While observing a solar eclipse in 1868, astronomer Pierre Janssen noticed bright yellow lines in the Sun's chromosphere. He concluded that the chromosphere was gaseous and that it could be studied in the absence of an eclipse. Other astronomers began to study the chromosphere and the yellow lines, including Pierre Lockyer, who measured the wavelength of the lines and realized his findings indicated a previously unknown element. He named the element helium, from the Greek word helios, meaning sun.

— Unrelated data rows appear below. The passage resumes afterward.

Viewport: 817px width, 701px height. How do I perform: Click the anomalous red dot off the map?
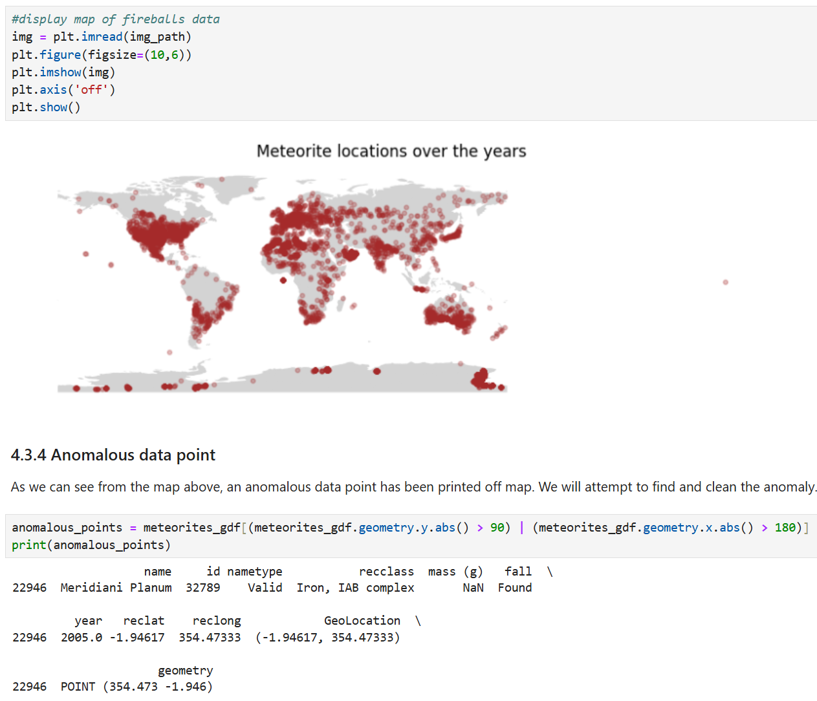(725, 282)
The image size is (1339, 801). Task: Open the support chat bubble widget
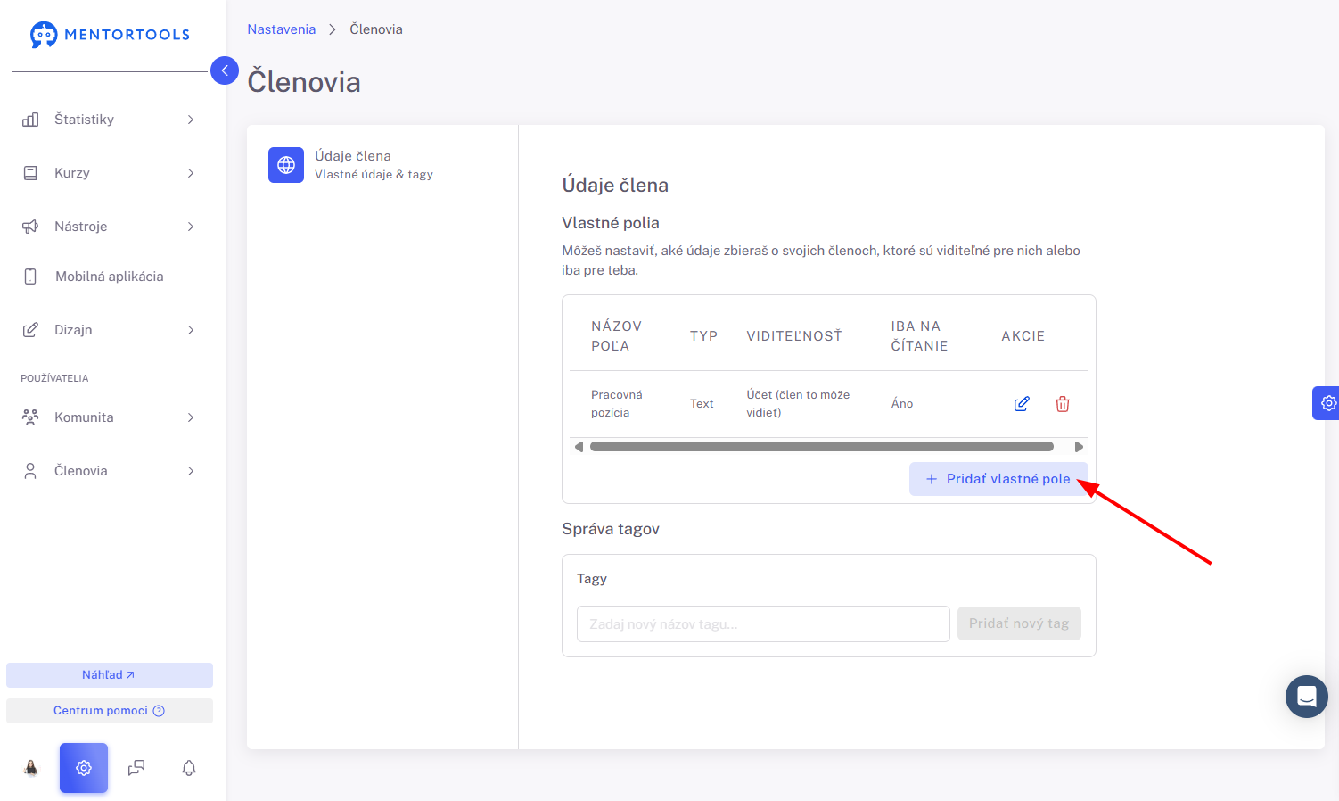tap(1307, 697)
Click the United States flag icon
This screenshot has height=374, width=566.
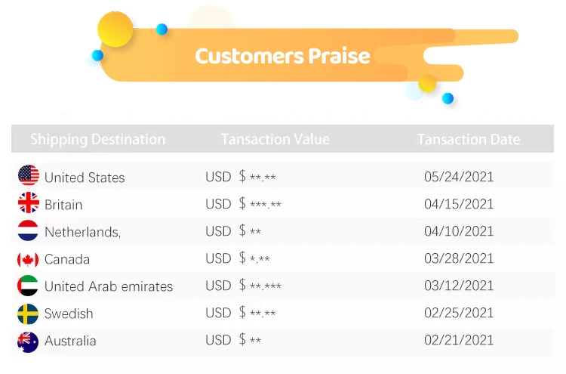pos(28,176)
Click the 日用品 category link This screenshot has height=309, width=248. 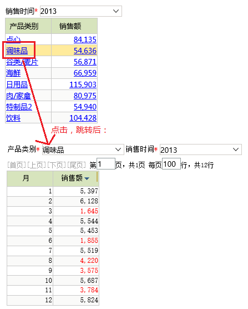[x=17, y=84]
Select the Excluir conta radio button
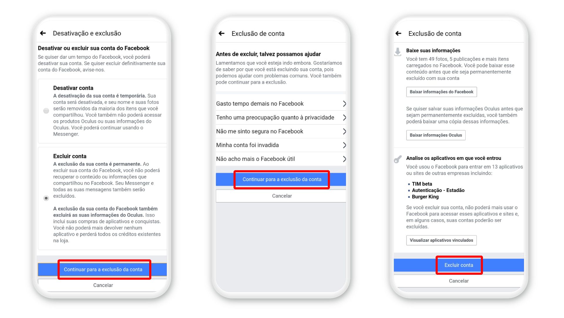This screenshot has width=564, height=318. 46,198
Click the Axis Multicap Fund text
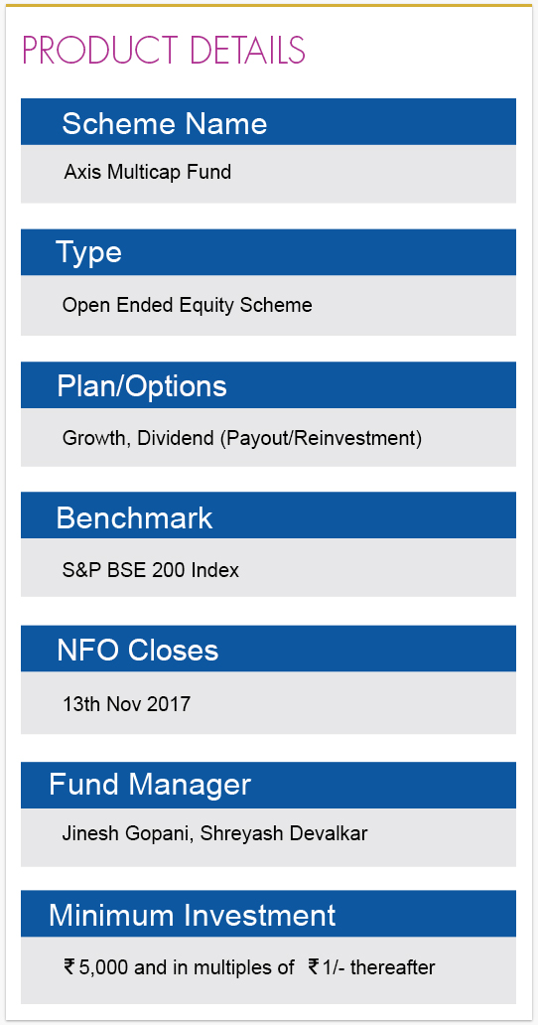542x1025 pixels. (x=148, y=172)
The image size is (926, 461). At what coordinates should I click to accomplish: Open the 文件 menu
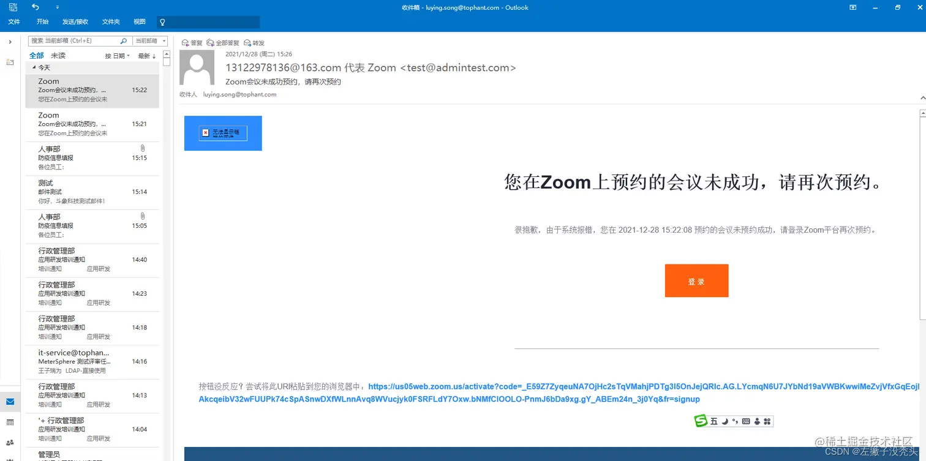[14, 21]
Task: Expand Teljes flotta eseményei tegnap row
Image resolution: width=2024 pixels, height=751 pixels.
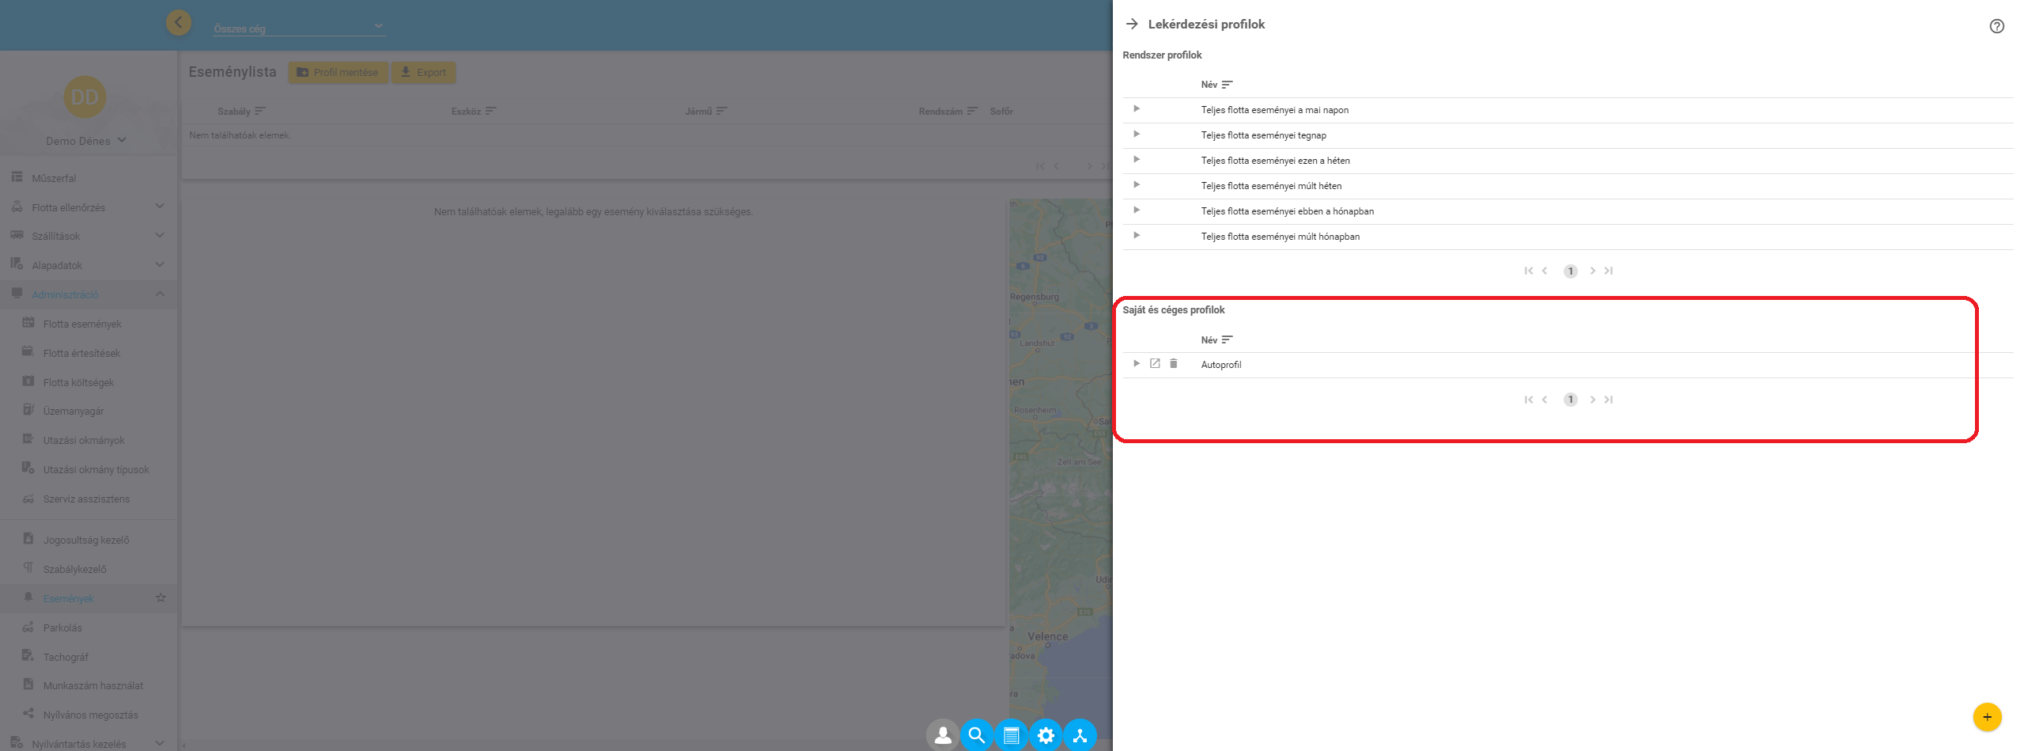Action: 1137,135
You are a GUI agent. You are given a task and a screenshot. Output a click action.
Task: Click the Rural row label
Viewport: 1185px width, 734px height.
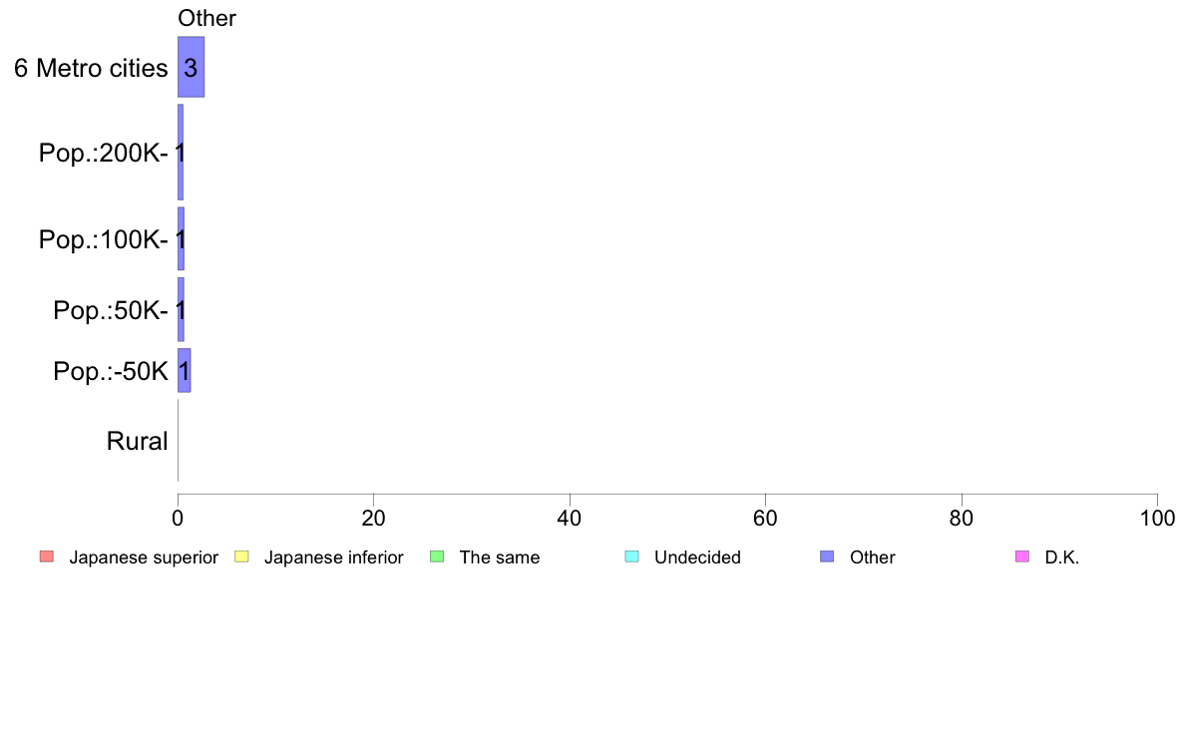click(137, 441)
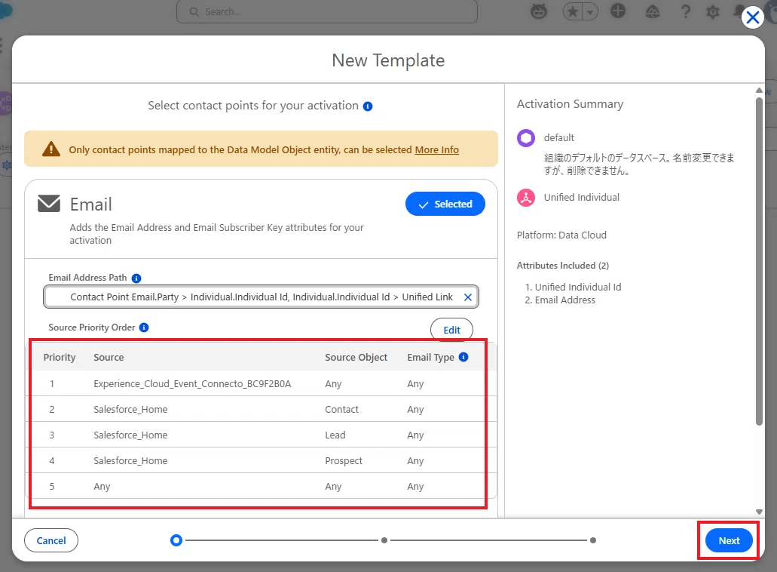Viewport: 777px width, 572px height.
Task: Click the Email Type column info icon
Action: tap(463, 357)
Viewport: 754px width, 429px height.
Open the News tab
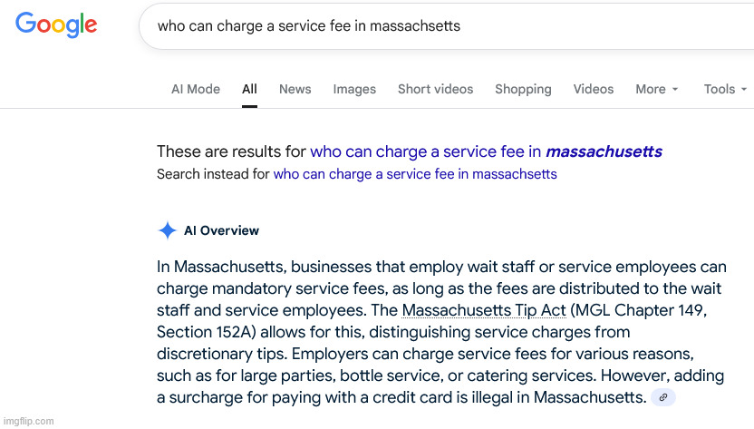click(295, 89)
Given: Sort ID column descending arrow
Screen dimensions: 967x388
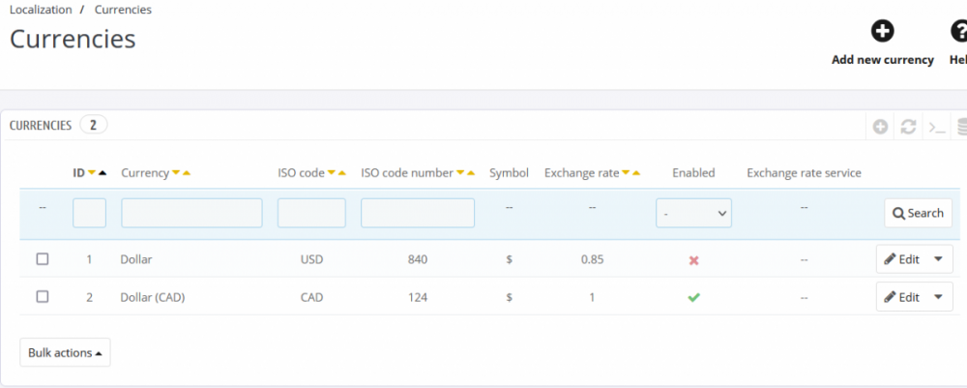Looking at the screenshot, I should click(x=92, y=173).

While historians credit Janssen and Lockyer with the discovery of helium, Sir William Ramsay, a Scottish chemist, as well as two Swedish chemists who worked independently of Ramsay, Nils Langlet and Per Theodor Cleve, were the first to isolate it in the lab. The researchers treated clevite, an ore containing uranium, with acid to produce helium. Lockyer and other researchers confirmed that the gas produced was a new element when they measured the yellow spectral lines the isolated gas produced when exposed to light. They found that the lines had a wavelength of 587.49 nanometers, which was different than that of other known elemental gases, such as hydrogen.
Although helium only exists in trace amounts on Earth, it is continually produced by the decay of radioactive elements. This decay creates alpha particles, which become helium atoms when they capture electrons.